INTRODUCTION

There has recently been a number of controversies [1,2] over which model to trust when predicting the stability of fusion plasmas, where the inhomogeneity of super-Alfvénic (NBI, ICRF, $\alpha$) particles drive Alfvén eigenmodes (AEs) that could in turn trigger unacceptable losses of confinement.

Theoretical models are clearly required to extrapolate into thermonuclear conditions that are not accessible today from experimental scalings; meaningful comparisons with measurements are nevertheless possible using the tokamaks that are now in operation to test the ingredients and the parametric dependencies of the underlying physics. Increasingly sophisticated models have been implemented in global wave codes and are categorized as shear-Alfvén wave models (LION [3], NOVA-K [4], CASTOR-K [5], the Frascati code [6], KIN-2DEM [9]), a two-fluid model (TASK-WM [7]) and a gyrokinetic model for the bulk species (PENN [8]); they treat the fast particles either perturbatively (LION, TASK-WM, PENN, NOVA-K, CASTOR-K) or not (Frascati code, KIN-2DEM).
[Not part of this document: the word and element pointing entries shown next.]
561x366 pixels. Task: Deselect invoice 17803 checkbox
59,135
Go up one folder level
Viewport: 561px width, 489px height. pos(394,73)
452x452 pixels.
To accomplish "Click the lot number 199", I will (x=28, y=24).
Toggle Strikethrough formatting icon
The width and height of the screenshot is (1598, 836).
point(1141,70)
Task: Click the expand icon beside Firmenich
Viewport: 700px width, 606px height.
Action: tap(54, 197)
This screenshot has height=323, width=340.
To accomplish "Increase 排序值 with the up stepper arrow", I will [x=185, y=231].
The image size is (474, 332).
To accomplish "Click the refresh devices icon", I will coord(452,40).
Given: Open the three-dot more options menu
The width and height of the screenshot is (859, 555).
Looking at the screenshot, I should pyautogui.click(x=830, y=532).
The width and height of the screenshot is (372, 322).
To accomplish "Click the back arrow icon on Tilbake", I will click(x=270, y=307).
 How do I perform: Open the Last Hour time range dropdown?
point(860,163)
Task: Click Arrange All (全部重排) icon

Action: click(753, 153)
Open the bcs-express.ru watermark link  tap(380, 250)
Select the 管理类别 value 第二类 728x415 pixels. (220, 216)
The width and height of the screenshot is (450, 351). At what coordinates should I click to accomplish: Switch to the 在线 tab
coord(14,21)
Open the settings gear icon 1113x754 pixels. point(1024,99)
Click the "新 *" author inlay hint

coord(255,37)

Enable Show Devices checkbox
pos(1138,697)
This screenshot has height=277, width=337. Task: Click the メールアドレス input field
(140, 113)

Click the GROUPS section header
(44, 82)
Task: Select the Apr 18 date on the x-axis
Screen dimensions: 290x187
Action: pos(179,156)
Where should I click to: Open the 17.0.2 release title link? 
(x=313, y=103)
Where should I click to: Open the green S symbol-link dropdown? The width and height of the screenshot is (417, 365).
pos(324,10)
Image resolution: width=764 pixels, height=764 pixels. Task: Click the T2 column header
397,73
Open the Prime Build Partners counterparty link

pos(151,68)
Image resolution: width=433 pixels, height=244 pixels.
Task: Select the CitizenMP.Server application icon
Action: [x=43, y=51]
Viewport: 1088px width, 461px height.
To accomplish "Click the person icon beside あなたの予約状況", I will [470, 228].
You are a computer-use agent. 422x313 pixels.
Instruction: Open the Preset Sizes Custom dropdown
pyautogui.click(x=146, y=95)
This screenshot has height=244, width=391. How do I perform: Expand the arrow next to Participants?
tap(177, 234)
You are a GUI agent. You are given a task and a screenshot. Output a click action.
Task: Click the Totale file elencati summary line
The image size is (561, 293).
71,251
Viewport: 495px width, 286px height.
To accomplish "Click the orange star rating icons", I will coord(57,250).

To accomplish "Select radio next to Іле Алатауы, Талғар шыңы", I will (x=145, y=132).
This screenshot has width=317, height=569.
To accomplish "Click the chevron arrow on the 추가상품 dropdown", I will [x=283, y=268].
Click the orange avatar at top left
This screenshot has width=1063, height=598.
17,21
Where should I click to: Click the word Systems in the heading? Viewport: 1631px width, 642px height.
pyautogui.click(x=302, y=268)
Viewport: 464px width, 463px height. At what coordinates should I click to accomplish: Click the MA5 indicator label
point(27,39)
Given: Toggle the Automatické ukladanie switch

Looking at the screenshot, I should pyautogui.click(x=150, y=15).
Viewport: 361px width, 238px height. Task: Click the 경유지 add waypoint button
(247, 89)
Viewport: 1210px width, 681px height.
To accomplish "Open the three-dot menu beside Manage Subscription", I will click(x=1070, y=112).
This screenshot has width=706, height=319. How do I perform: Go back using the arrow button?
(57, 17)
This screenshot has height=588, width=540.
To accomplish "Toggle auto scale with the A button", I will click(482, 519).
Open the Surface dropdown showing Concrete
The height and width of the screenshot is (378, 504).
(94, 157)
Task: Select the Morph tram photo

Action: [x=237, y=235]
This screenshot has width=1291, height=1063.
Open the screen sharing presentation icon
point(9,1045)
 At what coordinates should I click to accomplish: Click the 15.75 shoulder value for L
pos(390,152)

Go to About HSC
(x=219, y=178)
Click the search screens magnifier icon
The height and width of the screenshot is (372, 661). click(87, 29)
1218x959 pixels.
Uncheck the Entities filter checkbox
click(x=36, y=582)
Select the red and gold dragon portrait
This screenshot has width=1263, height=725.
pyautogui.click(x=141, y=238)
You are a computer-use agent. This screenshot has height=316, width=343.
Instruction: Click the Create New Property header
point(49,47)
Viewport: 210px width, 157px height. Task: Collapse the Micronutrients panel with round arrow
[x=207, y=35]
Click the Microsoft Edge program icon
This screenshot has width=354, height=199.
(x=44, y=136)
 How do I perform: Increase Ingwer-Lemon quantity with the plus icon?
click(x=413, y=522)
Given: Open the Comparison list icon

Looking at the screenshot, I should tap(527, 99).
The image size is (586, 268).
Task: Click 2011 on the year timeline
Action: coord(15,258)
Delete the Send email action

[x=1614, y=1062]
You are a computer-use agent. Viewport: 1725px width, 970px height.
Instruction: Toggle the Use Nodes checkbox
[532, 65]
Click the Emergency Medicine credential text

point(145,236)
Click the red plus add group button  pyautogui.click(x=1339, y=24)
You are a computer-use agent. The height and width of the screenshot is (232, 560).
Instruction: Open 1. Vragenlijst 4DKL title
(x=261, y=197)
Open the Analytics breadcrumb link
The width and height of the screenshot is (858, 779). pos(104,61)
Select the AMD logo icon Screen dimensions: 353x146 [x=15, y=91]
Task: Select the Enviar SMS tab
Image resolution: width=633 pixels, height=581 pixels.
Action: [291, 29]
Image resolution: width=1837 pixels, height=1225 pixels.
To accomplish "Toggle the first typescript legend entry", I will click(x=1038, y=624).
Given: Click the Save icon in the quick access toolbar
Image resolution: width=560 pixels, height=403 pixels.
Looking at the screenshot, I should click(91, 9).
To understand the orders of magnitude discrepancies between various predictions of growth / damping rates and to resolve the argument in terms of toroidal mode conversion, this paper starts with a number of basic considerations in sect.2. The different models are then described and compared on theoretical ground in sect.3, giving a few references to the tests that have been carried out against experimental measurements. The conclusions in sect.4 highlight the present understanding of the mode conversion and the AE stability in tokamaks.